元の記憶の人は、この本屋と彼女を創った奴の、大切な人だったらしいけど、詳しいことは知らないな。で、僕は奴に嫌われているから、出くわさないよう、オートマタはチューニングされているわけ」
「あなたは嫌われているのに、ここに来るんですね」
「ここには沢山の記憶の破片があるからね。商売になるし、僕は腕のいい商人だ。奴も商人だから、それは分かっているのさ。カストルプから、最近面白い奴が店にいるよと聞いていたけど、君だったんだね」
光一は、ミケランジェロの手紙を持ってきた、カストルプという若い本売りの男の顔を思い出した。そして、言葉を吐き出す。
「僕は、なぜここにいるのか、分からないんです。ノアのことをどこかで知っているような気がするけど、ここに来るのはとぎれとぎれでしかない。
彼女と一緒に本の世界にいる時間は心地よいし、何かの秘密を見つけたいとも思っている。でも、それを続けていいか分からない」
光一はまた、自分で喋った後に自分で驚いた。このマルスという獣にはどこか反発を感じるのに、普段ノアに言えないことも喋ってしまっている。マルスはしっぽのとぐろを巻いて、口を開く。少し笑顔になったように光一には感じられた。

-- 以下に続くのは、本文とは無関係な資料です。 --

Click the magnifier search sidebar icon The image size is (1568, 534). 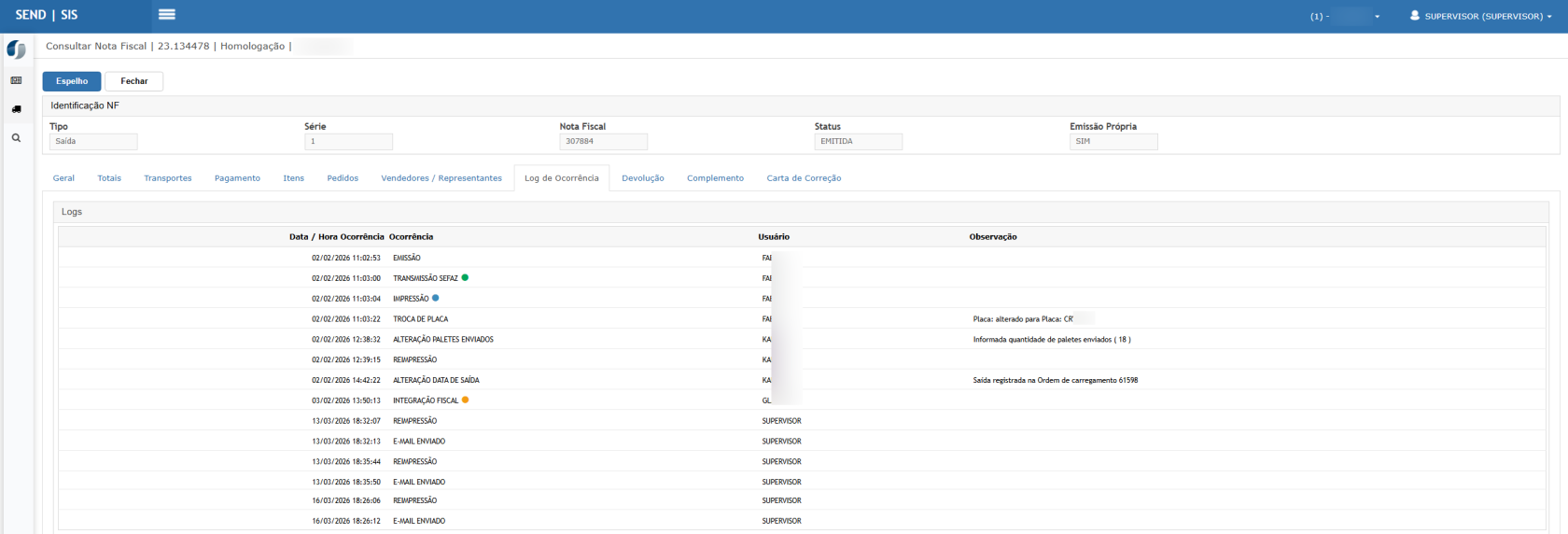point(16,138)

「君は、今なぜ自分が喋っているのか分からないけど、言葉を発しただろう。君は多分この店で、様々な記憶の破片に触れている。その破片が君の中に流れて、君の言葉を紡ぐ。
記憶によって君が無意識に紡いだ言葉が、君の方向を決める。記憶とはそういうものだ。
僕に反感を抱いているね。あの人形を偽物と呼んだから。でもまあ、偽物であることは悪いことではないんだよ。そうだな、丁度今日面白いものを持ってきたから、特別に見せよう。これは高値がつく。クレオパトラが書いたラブレターだ」
「古代エジプトの?」
「そう。勿論、偽物。でも、ただの偽物じゃない。エジプト学の大家にして、ロゼッタストーンの解読者、シャンポリオンがでっちあげた、表の世界では流通できない贋作だ」
ジャン・フランソワ・シャンポリオンは、1790年フランス生まれ。幼い頃から、語学の才能を見せ、青年の時には10近い古代語をマスターしていた。
弱冠19歳でフランスの地方グルノーブルの歴史学教授に任命され、古代エジプトで使われたヒエログリフが載ったロゼッタストーンの解読にあたる。1822年に、表意文字と表音文字の複雑な組み合わせによってできたヒエログリフの解読に成功。

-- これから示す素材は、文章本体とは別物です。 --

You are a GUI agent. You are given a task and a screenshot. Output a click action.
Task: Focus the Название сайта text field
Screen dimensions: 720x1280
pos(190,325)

これにより高名になり、後年、念願のエジプトへの調査旅行に出て、フランスの最高学府機関コレージュ・ド・フランスの教授となるなど、学問の道に専念したが、1832年、コレラにより41歳で亡くなっている。
「彼はエジプトへの旅行の際、モナコのカジノですっかり負けて借金を背負ってしまった。こんなことは誰にも言えない。
その時、古代エジプトに興味を持ち、シャンポリオンのことも知っていた「老伯爵」と知り合った。で、クレオパトラの恋文が残っているから、それを上げると約束して、借金を肩代わりしてもらった。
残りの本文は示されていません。